## DATA PROVIDED
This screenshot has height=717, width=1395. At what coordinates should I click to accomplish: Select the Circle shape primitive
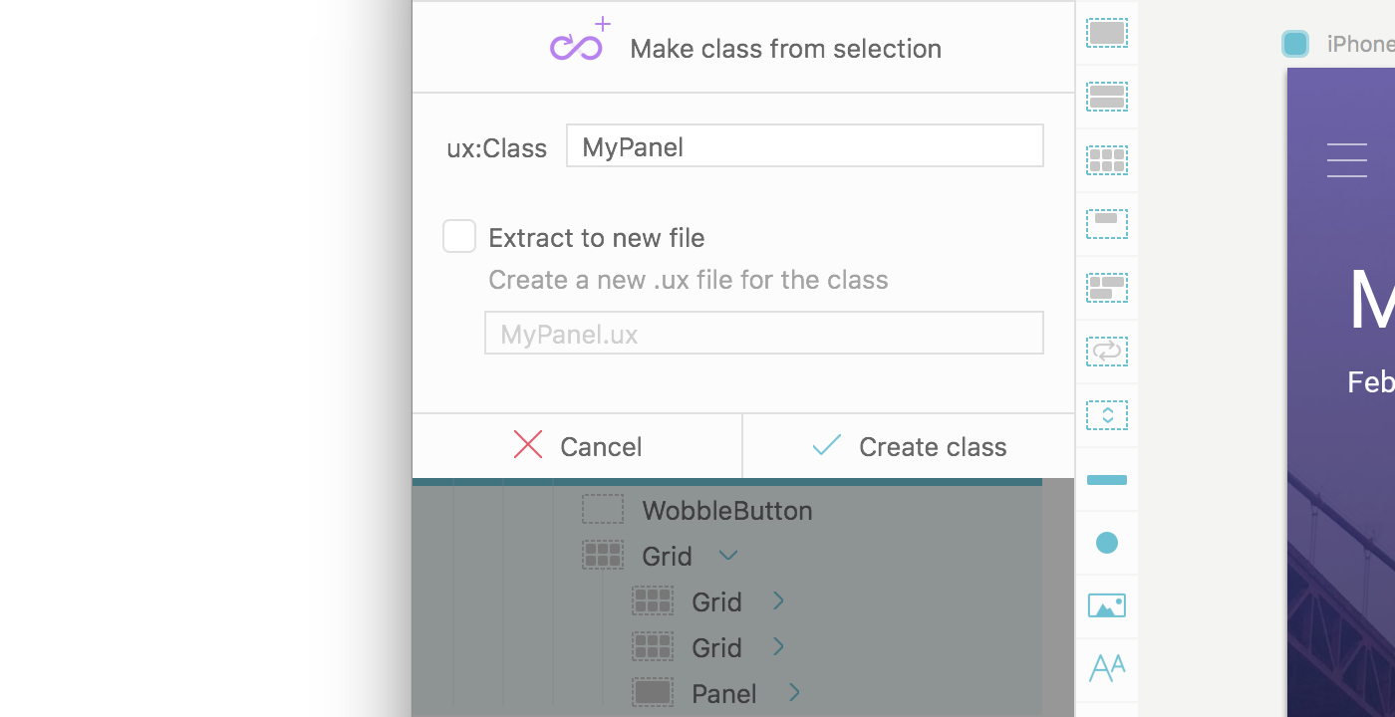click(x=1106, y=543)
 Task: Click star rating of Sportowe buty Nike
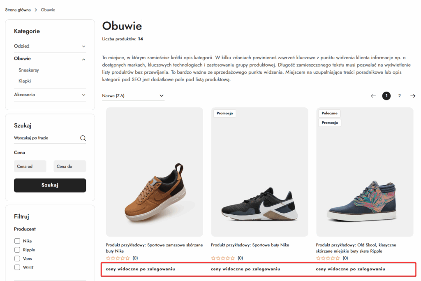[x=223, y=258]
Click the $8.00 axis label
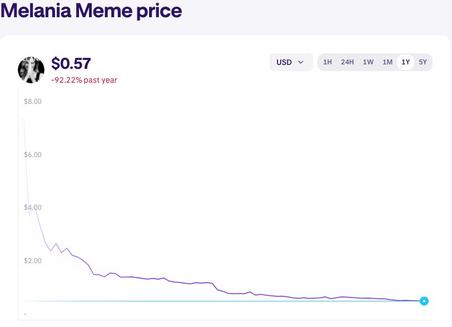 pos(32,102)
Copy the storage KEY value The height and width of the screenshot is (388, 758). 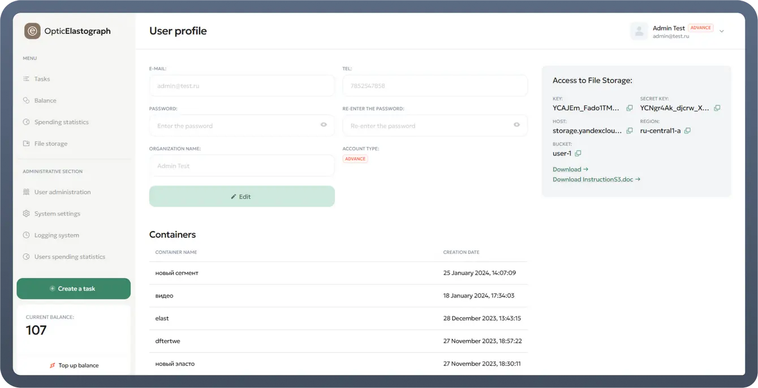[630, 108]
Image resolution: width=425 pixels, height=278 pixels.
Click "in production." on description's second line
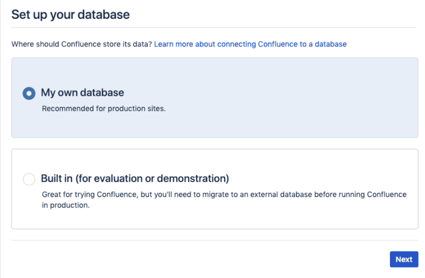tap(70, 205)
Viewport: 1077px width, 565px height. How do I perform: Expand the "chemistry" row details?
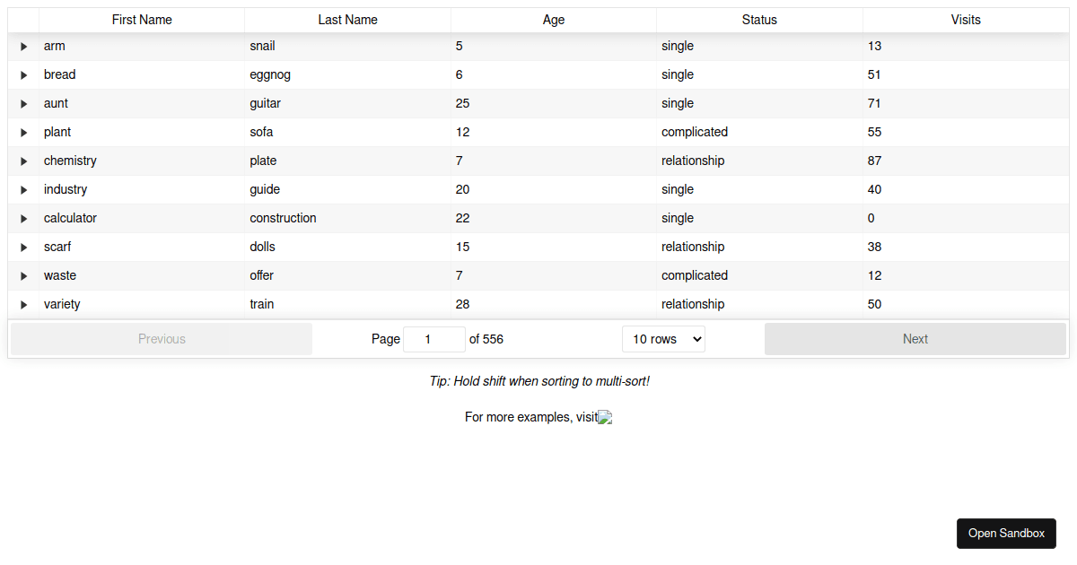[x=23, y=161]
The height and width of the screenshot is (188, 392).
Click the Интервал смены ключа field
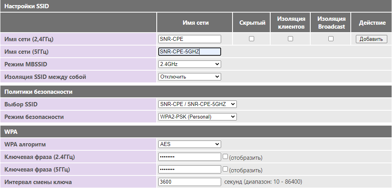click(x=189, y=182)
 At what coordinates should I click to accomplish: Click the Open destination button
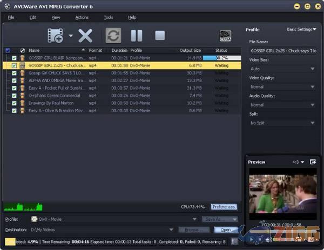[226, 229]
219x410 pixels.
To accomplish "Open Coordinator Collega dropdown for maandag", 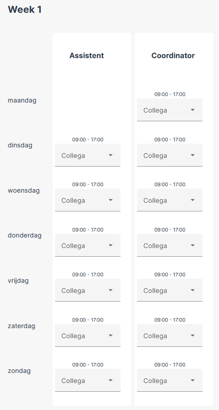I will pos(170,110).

## WORK INSTRUCTION
Throughout the records above, find the lines in which the word "pixels" appears and return them.

## FINISHED TASK
Image resolution: width=425 pixels, height=278 pixels.
219x410 pixels.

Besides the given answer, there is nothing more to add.